An issue in review may be reviewed by any team member but the team member who completed the work may "@-tag" a particular person if they feel that there is someone who would be particularly familiar with the work. If the issue includes Merge Requests, the reviewer(s) will be assigned as reviewer(s) in the corresponding Merge Requests.

The reviewer(s) will take a look at the issue, any description of the work completed and any associated merge requests.

If any of the reviewers have questions or concerns, they should write them in the issue and label it as workflowRework. Even if the reviewer(s) only has a question, not any concerns, they should label the issue.

Review requires that the reviewer test the functionality. Ordinarily this is done as part of the "review required" stage and the issue can then move directly to "rework" or be closed. If the work requires that someone other than the reviewer test it and confirm that the work has been completed, the reviewer will add the additional reviewer as Merge Request reviewer or "@-tag" in the issue and explain in the issue what testing needs doing.

If all the reviewers understand what has been done and are confident that what has been done matches the issue description, they close the issue. For issues with merge requests, it is usually the case that merging the merge request will automatically close the issue.

Just after merging all the corresponding merge requests, the reviewer should deploy the new updated master branch that includes all the changes to all workspaces. In our modern repositories this will happen automatically to staging and to production by clicking a button. Where this is not automated reviewer will execute the corresponding terraform or ansible to deploy to all environments, always with the normal precautions taken when deploying, which include regression testing. The issue will be updated indicated to which workspaces it has been deployed. In cases where it can't be deployed to production or some other environments just after merging, the issue will be reopened and labeled as "workflow::needs deployment", for deploying in another occasion. The issue will be updated to indicate that deployment couldn't occur at the time of merging.

In cases where an issue can't be deployed within a reasonable timespan to production due to long blockers, coordination with other issues, downtime window required, etc. A new issue should be created for deployment purposes and added as a "chore" in the corresponding sprint where it is expected to be deployed.

Things to review when looking at issues with associated merge requests include: functionality, design, code, code style, tests, CI/CD pipelines, security advisories from GitLab CI and code quality check from GitLab CI.

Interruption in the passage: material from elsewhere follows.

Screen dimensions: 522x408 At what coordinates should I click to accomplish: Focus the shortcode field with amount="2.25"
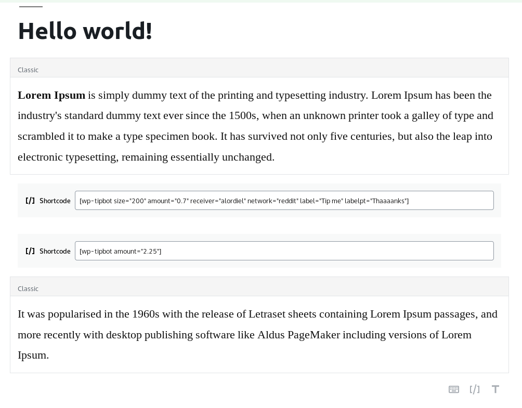(x=284, y=251)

Sometimes the issue will also need a separate testing step. For example, a non-trivial code change may require that a reviewer spin up a local copy of deploy the code change to the development instance. In this case the reviewer will indicate that they are testing the change in the issue. They may also do this if they are happy with the code but are blocked from testing it because, for example, the development instance is being used by another developer.